**Dataset records**

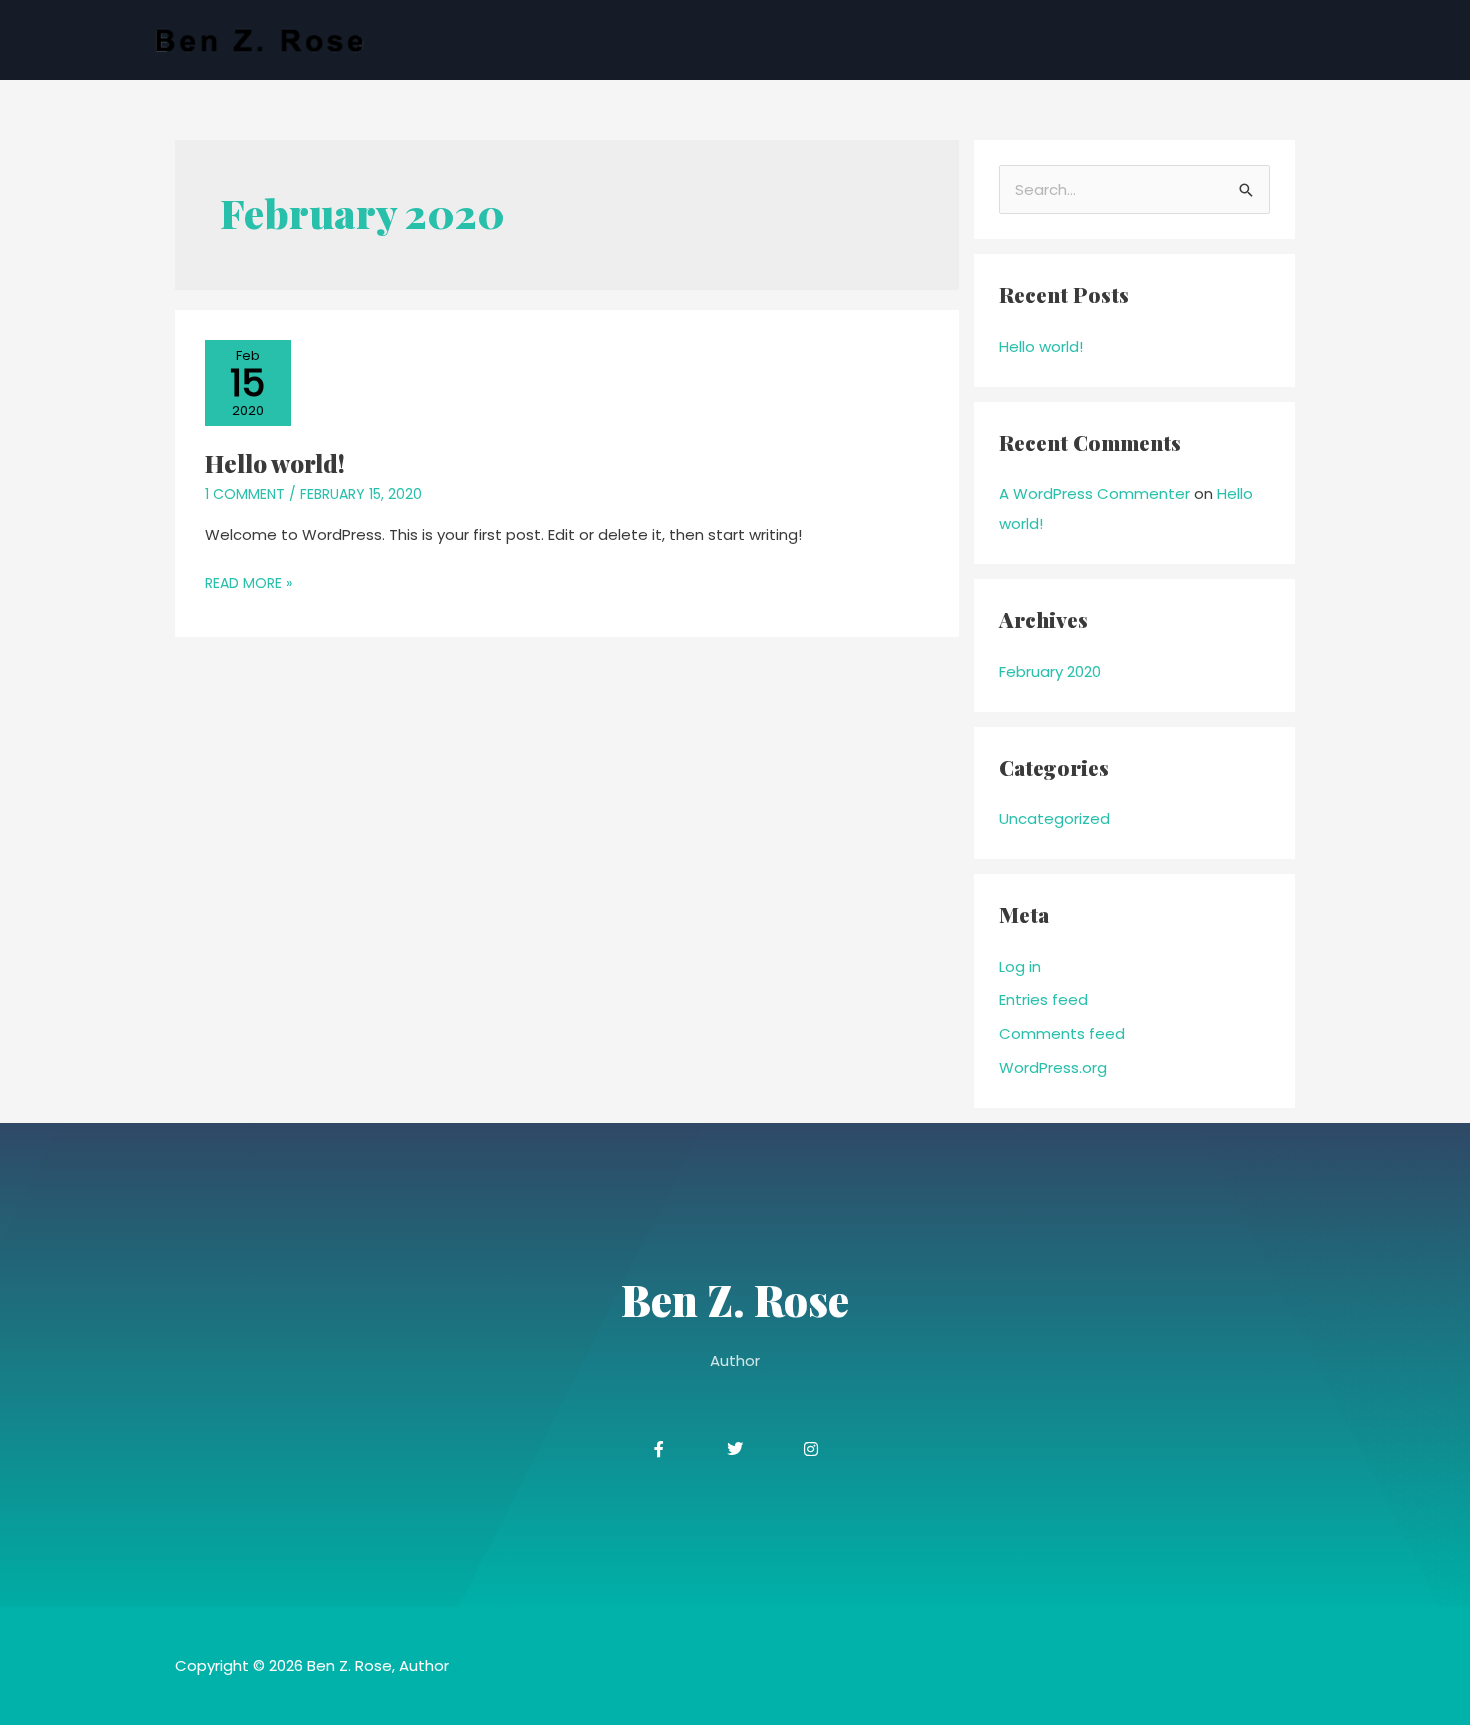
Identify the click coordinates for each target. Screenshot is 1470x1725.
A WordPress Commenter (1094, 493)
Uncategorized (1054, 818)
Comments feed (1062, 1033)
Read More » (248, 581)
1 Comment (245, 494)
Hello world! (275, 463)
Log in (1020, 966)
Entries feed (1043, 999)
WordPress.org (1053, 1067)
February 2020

**Assigned task**
A verbatim copy of the listing is required, with all pictures left out.

**Task response**
Identify the click coordinates for each target. Screenshot is 1470x1725.
A WordPress Commenter (1094, 493)
Uncategorized (1054, 818)
Comments feed (1062, 1033)
Read More » (248, 581)
1 Comment (245, 494)
Hello world! (275, 463)
Log in (1020, 966)
Entries feed (1043, 999)
WordPress.org (1053, 1067)
February 2020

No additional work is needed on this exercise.